_DOCUMENT_

•••

Lesson Topic: People Who Make A Difference: American Heroes
Grade Levels: Primary (2-3), Upper (4-5)
A panel of teachers, parents and administrators from the school will ask students a series of interview questions in order to determine their hero's worthiness for the award. In addition students may display their hero's special qualities using any suitable medium such as art, dance, multimedia, drama, a speech, or a written report. They will be evaluated on the quality of the information found about the hero as well as their ability to convince the panel about his or her heroism. Return to Top of Page
- Task#1- What is a hero?
This task is designed to get students thinking about the characteristics of a hero so they can later evaluate which historical figures on the heroes chart meet the criteria. The class should spend time brainstorming what a hero is and what he/she is not by making a venn diagram, or a list. Build background by using characters from literature you have read and or famous persons, such as Washington or Lincoln whose lives and characteristics are most likely already well known to your students.
- Activity #1- Hero Characteristics List After discussing several different examples of heroes from a list generated by the students, the class will identify the common characteristics of heroes as well as a list of traits that are not "heroic". Distinctions should be made between heroism and "super stardom" or fame.
- Task#2- Hero's Traits' Comparison
This task is designed to help students analyze how heroes develop their special qualities by comparing the life and actions of familiar heroes such as George Washington and Abraham Lincoln,.William Bennett's book A Children's Book of Heroes is a valuable resource to develop this understanding. The discussion should motivate students to want to investigate a category of heroes and begin to notice common traits.
- Activity #2 Hero Comparisons Fiction and Non-Fiction Students will work in small groups to compare fictional and non fictional heroes and to determine common characteristics of their lives and actions. They will analyze what events, qualities or issues helped to distinguish them from other people of their time period. Inspiration, a mind-mapping software, is a helpful tool to use to brainstorm ideas and organize thoughts.
- Task#3 Hero's Journey
The purpose of this task is to help students see the development of heroism by comparing fictional heroes' lives to historical figures' lives. It would be helpful to refer to Joseph Campbell's The Hero With One Thousand Faces (1968) in which he notes that mythological heroes' lives tend to follow a cyclical pattern involving a transformation which comes about by facing external crises and internal fears leading ultimately to victory and personal achievement. This is an ideal time to place students in the groups listed on the Heroes' Chart:
1) Presidents and First Ladies
2) Political Figures and Leaders
3) Inventors, Artists, and Authors
4) Scientists, Doctors, and Nurses
5) Explorers and Pioneers
6) Athletes and Adventurers.
- Activity #3- Hero's Journey Timeline Students read or hear short biographies about historical figures mentioned in the content standards for their grade level. In addition they should visit some of the hero websites to learn about how heroes make a difference. The class should be divided into groups of 4-6 students and assigned a category of heroes to study. Students will study the challenges and problems in the historical figures' lives that they had to overcome in order to make their mark on American History. They will make timelines of the heroes for their group and compare them to timelines of fictional heroes' lives and/ or to those of other groups. Joseph Campbell's The Hero With One Thousand Faces (1968) contains valuable information about the cyclical pattern that fictional heroes follow which leads to a transformation of the individual by facing external crises and leading to victory and personal achievement.
- Task#4 Individual Hero Reports and Mandalas
This task should enable students to write a biography and develop a presentation about their hero/historical figure. Student groups should have selected a category of heroes from the Heroes' Chart and notice certain similarities and differences among them. The mandalas, or teaching posters are an ideal way for students to summarize the important characteristics of their hero and are effective when displayed according to the categories studies.

•••

_INFORMATION PROVIDED_

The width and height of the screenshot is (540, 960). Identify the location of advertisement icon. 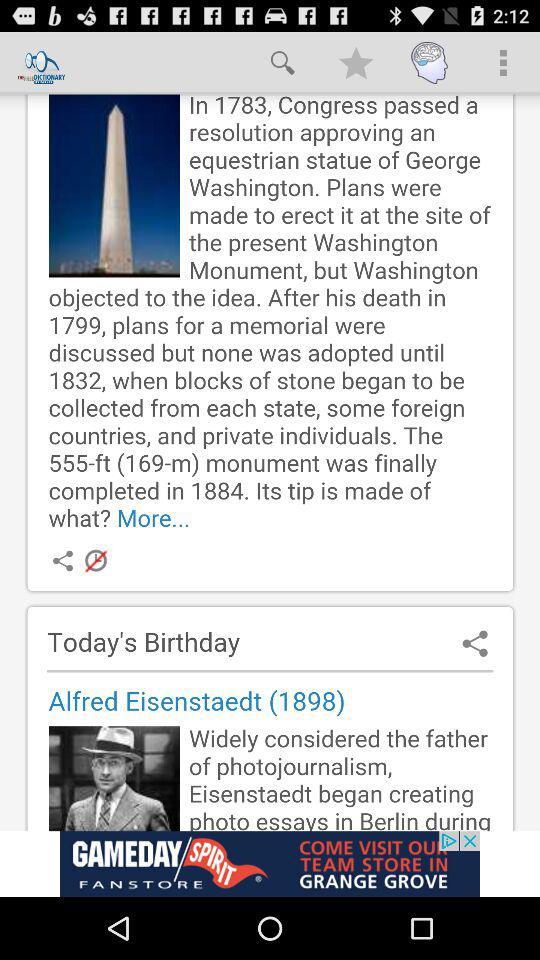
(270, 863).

•••

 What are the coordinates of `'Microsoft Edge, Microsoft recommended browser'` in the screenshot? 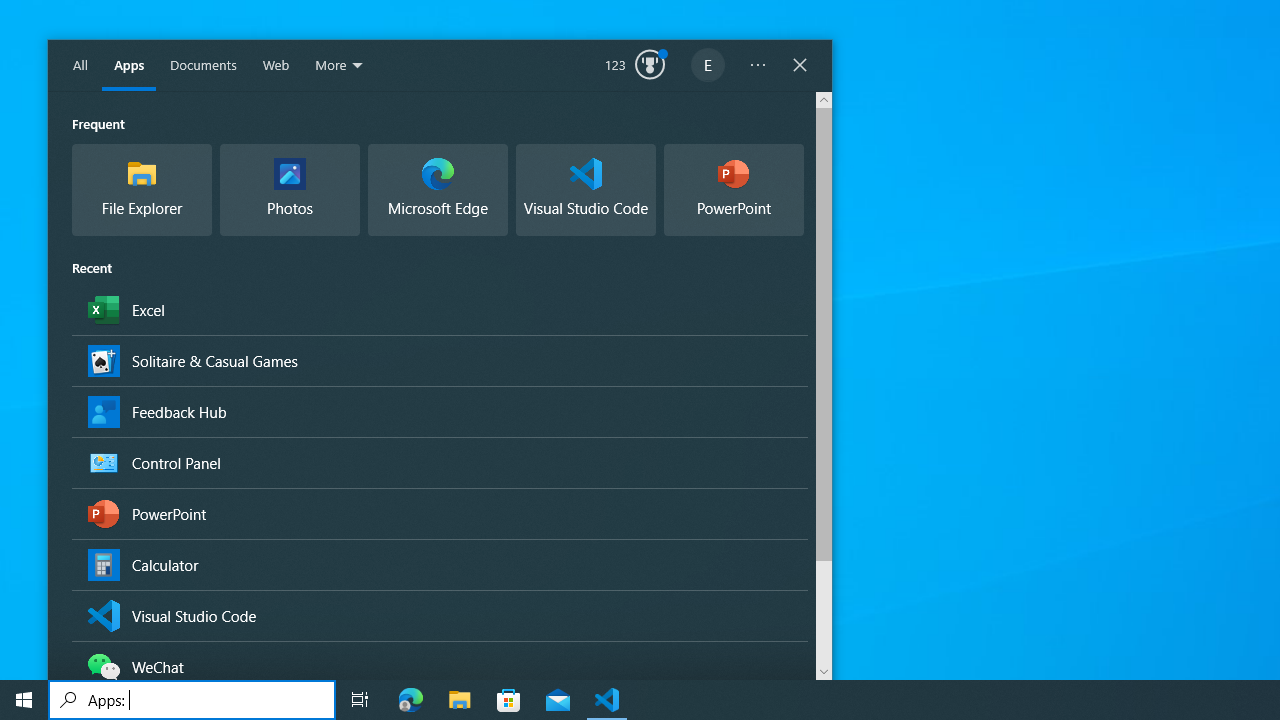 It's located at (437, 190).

•••

_TASKS AND EXERCISES_
a - According to the heroes lesson plan, how many students should each group have for the Hero's Journey Timeline activity?
b - Decide whether each statement agrees with the heroes lesson plan, answering yes or no and quoting the words of the lesson plan that settle it. (i) The panel that interviews students is made up of teachers, parents and administrators. (ii) Inspiration is described as a mind-mapping software. (iii) Joseph Campbell's The Hero With One Thousand Faces appeared in 1978.
c - Carry the heroes lesson plan forward from its final sentence.
The records are material apart from the lesson plan.

_TASK ANSWERS_
a - Each group should have 4-6 students.

b -
(i) Yes: "A panel of teachers, parents and administrators from the school will ask students a series of interview questions"
(ii) Yes: "Inspiration, a mind-mapping software, is a helpful tool to use to brainstorm ideas and organize thoughts."
(iii) No: "Joseph Campbell's The Hero With One Thousand Faces (1968)"

c -
- Activity#4 Hero Biography Each student will become an expert on their hero and to be knowledgeable about their category of heroes. Refer to the hero chart. Go to http://www.biography.com. for additional persons not listed in the chart. Each child will pick a heroic figure from their group's category and will have to write a narrative, a personal letter, a song, poem or a report addressing the question of how their "heroic figure" has made a difference and what the world would have been like without them.
- In addition, in order to teach other students what they have learned, each student will create a teaching posters called a mandala that will include the highlights of the contributions of their hero Each mandala will contain a picture of the person in the middle and in each corner there will be words and symbols representing the life experiences and accomplishments of their hero. A short biography may be attached to the poster.
- Task# 5 Group Presentation
This task allows student groups to present the biographical information about the heroes/ historical figures listed in their category. They should clearly identify which persons in their group are heroes, why they think they are and how the group came to consensus about it. Presentations can take many forms including multimedia, drama, debate, speech, oral presentation, dance, video or art. The mandalas or teaching posters are helpful as well
- Activity #5 Group Presentation Collectively each group will have the option to write or compose a script, poem, multimedia stack, dance or song about their hero category. They will address how they can make a difference with their lives and perhaps include references to people they know who have made a difference in their lives.
- Task# 6 Heroes Convention
This is the culminating event and is intended to allow each student to present his/her hero at the hero auditions and before a panel of teachers, parents, or peers who will interview them and act as judges for the performance. Rubrics should be developed and used to evaluate the quality of the student work.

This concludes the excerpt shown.